Reading text ▸
## start
The main problems for the institutions are, in fact, not the immediate ones often raised by the activists. They are twofold: first, the simple coherence of their policies in the light of the conflicting demands on them from first and third world lobbies and, second, the nature of their political mandate to intervene.
Robert macnamara, the former Ford president turned US defence secretary turned Bank president, began 25 years of rhetorical uplift in 1973 by pledging to eradicate poverty by the end of the 20th century. It is clear that the IFIs have not abolished poverty but also clear that they have had an effect. Studies of structural adjustment programmes in the 1980s showed that 42 countries involved in them reported "substantial success." Russia has paid the IMF/Bank strategy (of budget restraint, privatisation, coherent tax codes and a remaking of the judicial system) the compliment of acceptance by almost all political opinion, although big problems remain on implementation. China, which achieved the largest growth over the past decade of any major state and has a strong sense of its interests, pursues WTO membership aggressively.
## end
Problems to solve ▸
1) Reproduce verbatim a portion of the passage above on the international financial institutions, beginning at the words "The main problems" and stopping after the words "mandate to intervene.".
2) Extend the passage on the international financial institutions, picking up directly after its final sentence.

Available data ▸
## start
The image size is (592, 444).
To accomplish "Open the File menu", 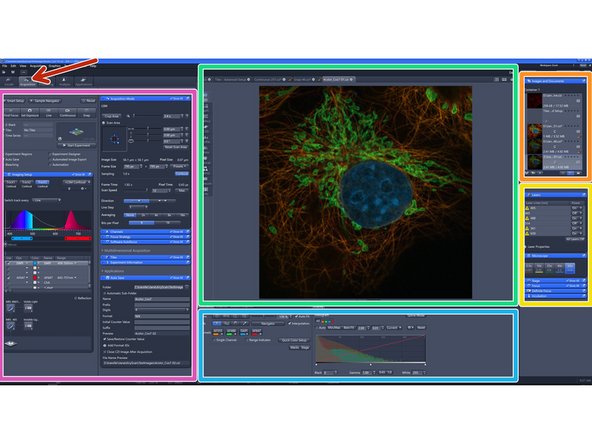I will point(5,66).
## end
Results for each task ▸
1)
The main problems for the institutions are, in fact, not the immediate ones often raised by the activists. They are twofold: first, the simple coherence of their policies in the light of the conflicting demands on them from first and third world lobbies and, second, the nature of their political mandate to intervene.

2)
Throughout the 1990s, as the west in general and the US in particular grew spectacularly richer, large parts of the world including Africa, the former Soviet Union and many countries in Latin America, suffered falls in income which fell heaviest on the poorest. Between 1980 and 1998, the income of the least developed countries fell from one sixteenth to one eighteenth of the average GDP per capita of high income countries. The outlook for many of these countries looks bleak, although the IMF/Bank initiative to cancel some of the debt of the most heavily indebted countries, at a cost of around $30 billion (according to the Bank) will relieve some pressure.
But we should not lose sight of the fact that the number of the very poorest is actually falling. According to the United Nations Development Programme (UNDP) the number of people in low income countries has fallen from 1.1 billion to 500m in the past 25 years. (The UNDP also says that for the first time the number of people living in medium and high income countries now outstrips the number living in medium and low income countries.)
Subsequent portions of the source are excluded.